Technology Alliance says it is closer to killing off passwords
The Fast Identity Online Alliance has for nearly a decade worked on a system that lets users log into their online accounts simply by using the unlock mechanisms of their smartphones or computers. Rather than sending a password over a network susceptible to outside interference, users connect a public “key,” which sits on the account service provider’s server, to a private one, which cannot be removed from their device.
Previous versions of the group’s system still required people on new devices to enter passwords for each account before they could go password-free. Now, it says it has found a way to let users log into online accounts with their faces, fingerprints and PIN codes straightaway, even on brand-new devices.
The update “means that users don’t need passwords anymore,” said a white paper by the alliance, called FIDO for short. “As they move from device to device, their FIDO credentials are already there, ready to be used.”
The alliance, which represents more than 250 members, has been trying to reduce reliance on passwords since 2013, when six companies including PayPal Holdings Inc. and Lenovo Group Ltd. came together to develop a new, safer industry standard for online authentication.
Passwords create not just friction on the information superhighway, critics have long complained, but real frustration and even abandoned accounts when consumers forget their secret codes.

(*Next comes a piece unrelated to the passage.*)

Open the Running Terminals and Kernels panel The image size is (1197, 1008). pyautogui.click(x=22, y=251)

They also still leave users, businesses and other organizations vulnerable to hackers and other bad actors.
Security solutions such as two-factor authentication, in which users typically supplement passwords with push notifications or codes sent by apps or texts, bring their own drawbacks. Plenty of people seem uninclined to opt in.
“Even though we know in 2022 that passwords are inherently insecure and creating lots of problems, getting people to actually secure them is still a challenge,” said Merritt Maxim, vice president and research director at research firm Forrester Research Inc., where he specializes in security and risk.

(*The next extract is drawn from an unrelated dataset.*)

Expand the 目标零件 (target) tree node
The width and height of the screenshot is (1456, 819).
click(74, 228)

Passwords are “the cockroaches of the internet,” Mr. Maxim said—irritating, hardy and worth taking the time to kill.
Some companies have developed passwordless options using FIDO standards.

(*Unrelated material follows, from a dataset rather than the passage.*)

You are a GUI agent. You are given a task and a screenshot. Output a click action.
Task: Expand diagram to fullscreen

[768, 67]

Microsoft last September began letting consumers sign into their accounts with the company’s authenticator app and software, physical security keys that plug into computer ports, or SMS and email verification codes, rather than passwords.
And when a user logs into eBay, the company detects whether a user’s device supports FIDO. If so, a pop-up asks if he or she would like to enroll in passwordless authentication using his or her device’s password, PIN, facial recognition or fingerprint. Those who agree are then prompted to use that method on subsequent logins—no account passwords required.
EBay said that login completion rates have improved since it introduced FIDO technology in 2020, and that opt-in rates were higher than for text-based two-factor authentication.
But a completely passwordless world is still far off, said Forrester’s Mr. Maxim. FIDO’s vision mostly relies upon account holders having their own connected devices, which is not true for all users globally, he said. And while the system does not share users’ biometric data with account service providers, some privacy-minded users may hesitate to use their faces and fingerprints to unlock everything, he said.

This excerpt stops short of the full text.